C’è molto altro in una partita di calcio, in un’ora e mezza di lotta e agonismo, oltre gli episodi dubbi. Però gli episodi, nei 90’, possono fare la differenza. Bastano due minuti per cambiare l’esito di un’ora e mezza di sfida: strano, no? In Napoli-Atalanta è bastato un turning point di quaranta secondi per rovesciare tutta la dialettica sul racconto della partita: Llorente travolto in area da Kjaer, contropiede Atalanta, pareggio di Ilicic. E giù di polemiche ed espulsioni. Partiamo da un assunto: quello è un rigore gigantesco, per più motivi: Kjaer perde Llorente, volta le spalle al pallone, frana sull’attaccante del Napoli con una mossa da Wrestler. Il 9 azzurro ha il braccio largo, ma avete mai provato a saltare sul pallone con le braccia attaccate al corpo come dei pinguini? Il contatto nasce da Kjaer, dal suo errore in marcatura, dalla sua sciagurata entrata. È rigore, secondo noi come gli esperti. Non secondo Giacomelli e Banti.
L’ex arbitro Luca Marelli scrive: “Il contatto con Kjaer è stato provocato dal difensore stesso che si è mosso verso Llorente disinteressandosi completamente del pallone. Incolpare l’attaccante per il contatto col gomito è senza senso: non ha posto in atto alcuna azione che possa essere interpretata come irregolare.
Se Kjaer non gli fosse andato letteralmente addosso, probabilmente avrebbe potuto deviare il pallone verso la porta. Ovviamente non possiamo sapere l’esito del colpo di testa ma ciò non cambia assolutamente nulla: non è possibile pensare che un difensore si muova all’interno del regolamento se si disinteressa del pallone limitandosi a contrastare fisicamente un avversario. Questo è chiaramente un calcio di rigore”.
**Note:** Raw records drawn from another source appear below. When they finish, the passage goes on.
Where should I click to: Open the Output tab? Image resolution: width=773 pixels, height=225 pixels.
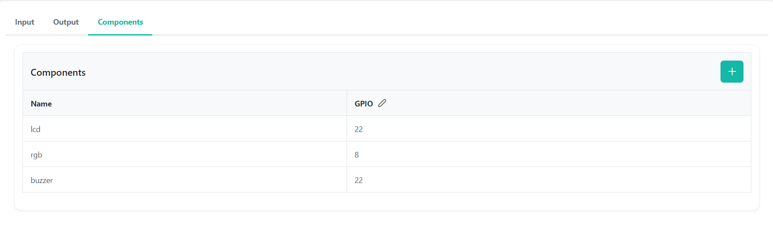[x=66, y=22]
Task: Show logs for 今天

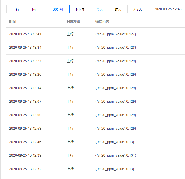Action: (99, 9)
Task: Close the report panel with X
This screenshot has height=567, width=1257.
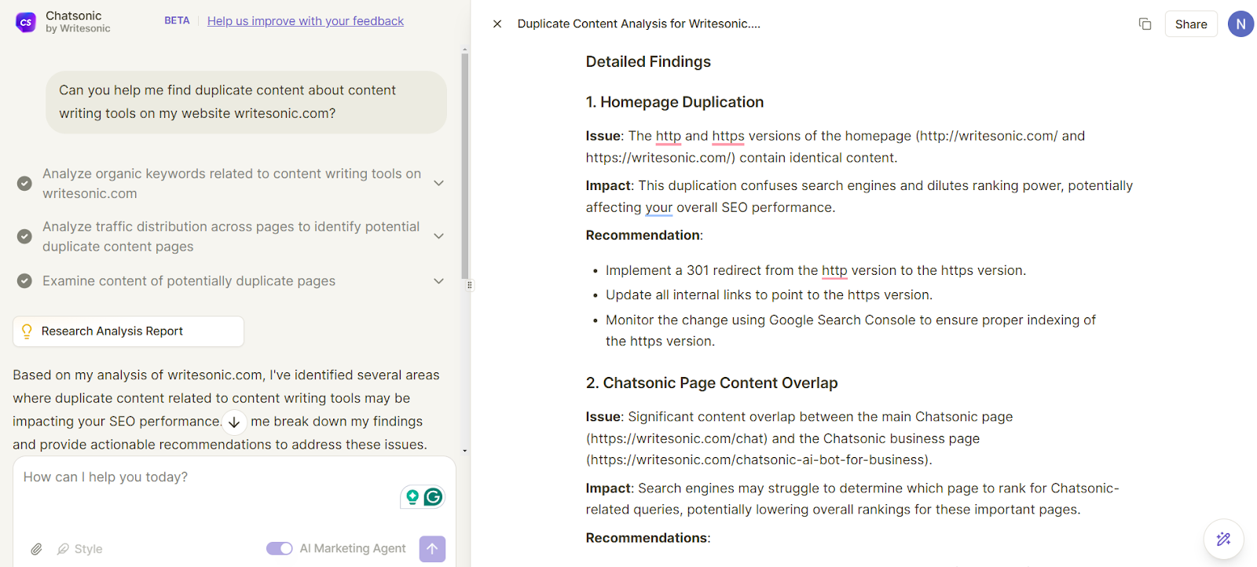Action: click(x=497, y=24)
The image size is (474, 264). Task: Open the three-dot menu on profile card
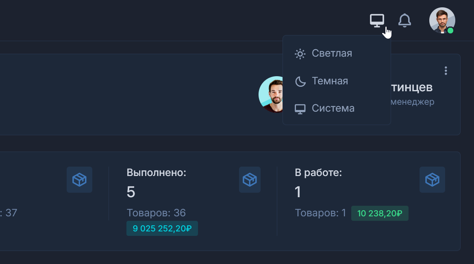tap(446, 71)
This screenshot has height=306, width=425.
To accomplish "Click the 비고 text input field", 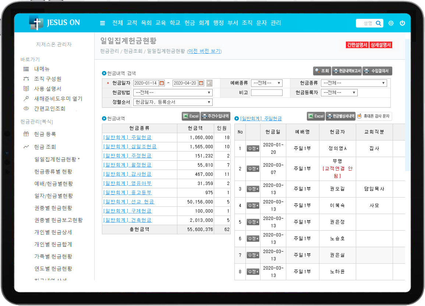I will click(x=266, y=93).
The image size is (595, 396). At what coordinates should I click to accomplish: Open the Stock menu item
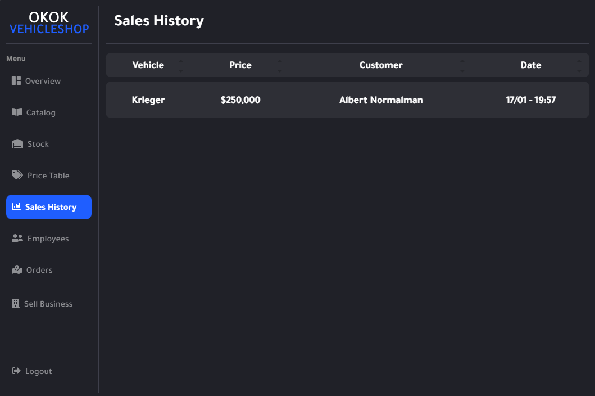tap(38, 144)
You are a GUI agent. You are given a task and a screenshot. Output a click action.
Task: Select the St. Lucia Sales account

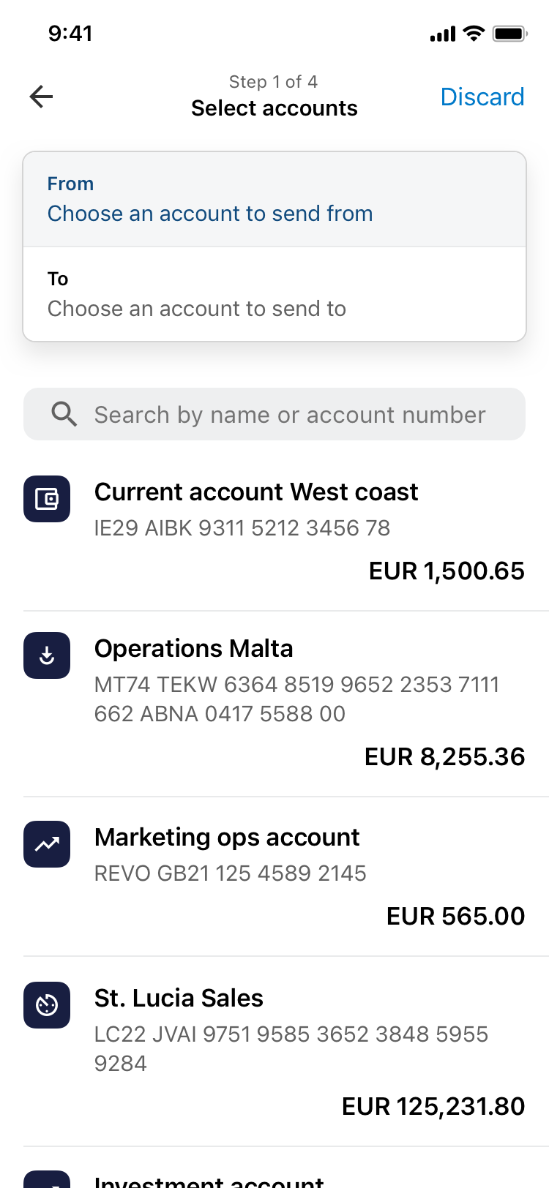coord(179,999)
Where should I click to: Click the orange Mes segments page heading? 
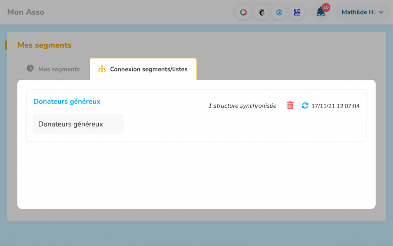click(x=45, y=45)
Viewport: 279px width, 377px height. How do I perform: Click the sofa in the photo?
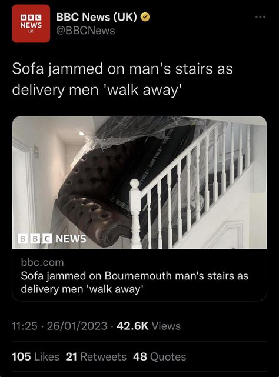tap(97, 190)
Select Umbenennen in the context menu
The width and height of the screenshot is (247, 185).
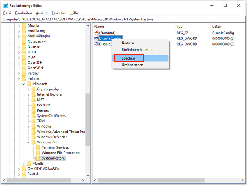click(x=132, y=65)
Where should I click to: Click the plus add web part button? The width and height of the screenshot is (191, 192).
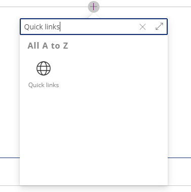point(94,7)
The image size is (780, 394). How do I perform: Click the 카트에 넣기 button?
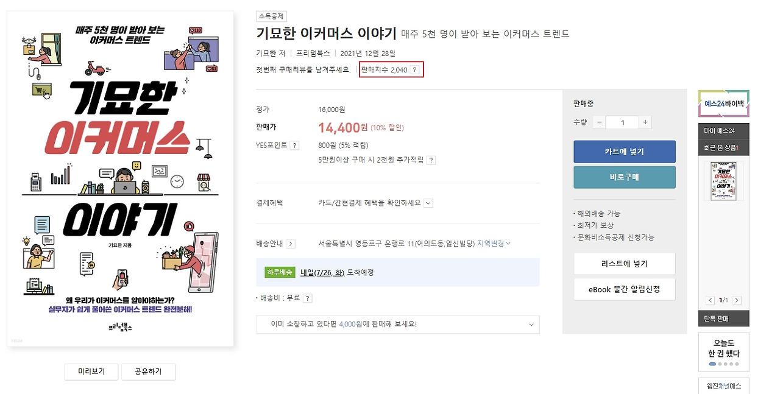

Gli fanno eco Pistocchi, Cesari. Il Var non può intervenire, perché si rifugia dietro al concetto di chiaro errore oltre ogni ragionevole dubbio: sembra più una scusante per rendere inattaccabile la classe arbitrale: Nicchi e Rizzoli chiariscano questo concetto. Il Napoli ha i suoi demeriti, sul contropiede successivo (neanche un fallo tattico e difensori scoordinati) come sulle prestazioni opache cui si è abituato recentemente.
Ma gli episodi quanto meno discutibili abbondano, quando c’è in campo la banda di Ancelotti. In Napoli-Atalanta se ne sottolineano altri due, l’entrata da Kung-Fu di Pasalic in ritardo su Callejon e il braccio di Toloi ad anticipare Llorente. Se è vero che il secondo episodio non è da penalty, è anche vero che sul primo c’è qualche dubbio in più. Le immagini non chiariscono se Pasalic colpisca in area o fuori Callejon, la velocità nell’azione non aiuta. È reato chiedere che dalla sala mostrino le immagini in cui si chiarisce questo dubbio?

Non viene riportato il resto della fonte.